Biliary atresia isn’t routinely assessed in newborn screening (NBS) due to a lack of known disease-specific metabolites, which are molecules produced in or by biological processes.
Amino acids are essential metabolites, however, and “liver damage is known to cause amino acid imbalances,” wrote the researchers, who noted previous studies showed abnormal amino acid patterns in infants with biliary atresia as early as a mean age of 40 days.
Analyzing amino acid profile in biliary atresia
To learn if the alterations are present at the time of NBS, researchers in Germany retrospectively analyzed the amino acid profile in DBS cards collected within 72 hours after birth of 41 infants (34% males) who were later diagnosed with biliary atresia and 40 sex-matched healthy infants.
All the biliary atresia infants had been referred for a Kasai procedure between March 2016 and February 2021. Fourteen infants had new DBS samples collected at the time of the surgery, at a mean age of 57 days. More than a third (36%) had a liver transplant at a mean of about 1.5 years after the Kasai procedure and 48% of them had maintained their liver at the last follow-up.
The blood levels of four amino acids — methionine, arginine, histidine, and threonine — were significantly higher in infants with biliary atresia than healthy controls, and the levels of the first three showed a significant increase between NBS and the Kasai sampling.
The results do need to be confirmed as the NBS samples had been stored longer at room temperature, which can reduce detectable amino acids.
There were no significant associations between patients’ amino acid profiles and clinical parameters, including levels of bilirubin (a liver damage marker), age at the time of the Kasai procedure, and liver scarring severity. Amino acid profiles were also not significantly linked to clinical outcomes, including jaundice-free liver survival, liver transplant, or death.
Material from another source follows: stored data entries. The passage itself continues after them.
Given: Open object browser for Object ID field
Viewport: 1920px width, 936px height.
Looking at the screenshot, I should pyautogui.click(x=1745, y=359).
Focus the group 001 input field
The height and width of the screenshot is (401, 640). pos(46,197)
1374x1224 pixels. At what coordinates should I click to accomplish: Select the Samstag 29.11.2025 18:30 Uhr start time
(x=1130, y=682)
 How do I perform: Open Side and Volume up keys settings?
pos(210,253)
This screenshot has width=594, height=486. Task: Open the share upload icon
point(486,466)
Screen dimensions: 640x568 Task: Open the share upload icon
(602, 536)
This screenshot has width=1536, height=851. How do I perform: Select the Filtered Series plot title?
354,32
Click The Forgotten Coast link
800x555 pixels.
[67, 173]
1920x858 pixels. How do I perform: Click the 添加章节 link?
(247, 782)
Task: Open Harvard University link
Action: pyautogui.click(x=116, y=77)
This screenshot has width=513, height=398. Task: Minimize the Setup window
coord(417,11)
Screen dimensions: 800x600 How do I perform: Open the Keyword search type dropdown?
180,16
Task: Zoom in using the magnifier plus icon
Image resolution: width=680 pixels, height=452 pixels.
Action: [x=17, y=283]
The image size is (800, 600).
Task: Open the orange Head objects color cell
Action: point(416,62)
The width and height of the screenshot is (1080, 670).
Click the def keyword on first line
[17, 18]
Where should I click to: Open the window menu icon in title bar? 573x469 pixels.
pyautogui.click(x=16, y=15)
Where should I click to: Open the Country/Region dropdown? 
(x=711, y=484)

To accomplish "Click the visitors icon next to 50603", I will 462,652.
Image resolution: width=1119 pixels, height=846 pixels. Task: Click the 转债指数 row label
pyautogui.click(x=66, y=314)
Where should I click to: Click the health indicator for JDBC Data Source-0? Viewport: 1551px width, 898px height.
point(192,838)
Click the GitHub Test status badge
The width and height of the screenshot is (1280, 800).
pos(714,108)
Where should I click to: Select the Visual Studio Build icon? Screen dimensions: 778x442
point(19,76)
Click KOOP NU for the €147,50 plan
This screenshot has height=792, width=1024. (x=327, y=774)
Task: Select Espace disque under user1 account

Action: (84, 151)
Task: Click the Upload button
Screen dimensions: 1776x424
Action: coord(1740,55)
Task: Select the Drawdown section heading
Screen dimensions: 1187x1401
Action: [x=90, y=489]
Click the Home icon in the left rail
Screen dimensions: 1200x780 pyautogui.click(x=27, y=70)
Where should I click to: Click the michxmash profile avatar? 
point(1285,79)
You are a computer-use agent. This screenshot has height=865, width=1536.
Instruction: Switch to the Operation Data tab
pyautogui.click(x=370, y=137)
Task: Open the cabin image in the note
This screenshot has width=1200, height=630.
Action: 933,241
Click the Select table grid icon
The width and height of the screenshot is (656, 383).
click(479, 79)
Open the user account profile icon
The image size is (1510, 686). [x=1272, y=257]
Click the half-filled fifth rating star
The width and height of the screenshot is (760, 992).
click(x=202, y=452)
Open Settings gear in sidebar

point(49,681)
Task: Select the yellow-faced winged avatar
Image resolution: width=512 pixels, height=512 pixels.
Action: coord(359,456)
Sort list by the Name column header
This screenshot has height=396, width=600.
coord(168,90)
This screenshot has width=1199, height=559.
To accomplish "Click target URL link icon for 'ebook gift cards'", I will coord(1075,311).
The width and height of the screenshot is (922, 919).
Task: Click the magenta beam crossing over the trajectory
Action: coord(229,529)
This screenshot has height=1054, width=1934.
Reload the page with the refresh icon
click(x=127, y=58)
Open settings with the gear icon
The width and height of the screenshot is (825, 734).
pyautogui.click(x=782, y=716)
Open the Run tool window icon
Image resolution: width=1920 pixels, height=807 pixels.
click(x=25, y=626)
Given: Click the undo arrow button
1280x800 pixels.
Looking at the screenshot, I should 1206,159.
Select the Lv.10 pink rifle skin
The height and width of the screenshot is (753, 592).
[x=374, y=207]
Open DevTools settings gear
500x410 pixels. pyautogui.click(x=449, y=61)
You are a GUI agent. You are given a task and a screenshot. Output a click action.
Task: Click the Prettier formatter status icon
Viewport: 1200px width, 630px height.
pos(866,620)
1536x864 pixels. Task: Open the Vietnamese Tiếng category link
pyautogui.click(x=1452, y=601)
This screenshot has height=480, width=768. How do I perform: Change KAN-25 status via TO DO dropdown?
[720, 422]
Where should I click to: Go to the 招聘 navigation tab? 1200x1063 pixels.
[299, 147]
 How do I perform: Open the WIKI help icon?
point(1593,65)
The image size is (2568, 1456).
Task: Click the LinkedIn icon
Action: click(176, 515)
“Our NBS-DBS analysis showed that BA infants exhibit distinct amino acid profiles within 72 [hours] after birth compared to healthy newborns as an early sign of impaired liver function, supporting the theory of a prenatal onset of the disease,” the researchers wrote, noting the findings showcase the “need for an appropriate screening parameter in order to improve the clinical outcome of patients through early diagnosis and treatment.”
Larger studies can confirm the findings and help “improve the understanding of [disease] processes in [biliary atresia],” they wrote.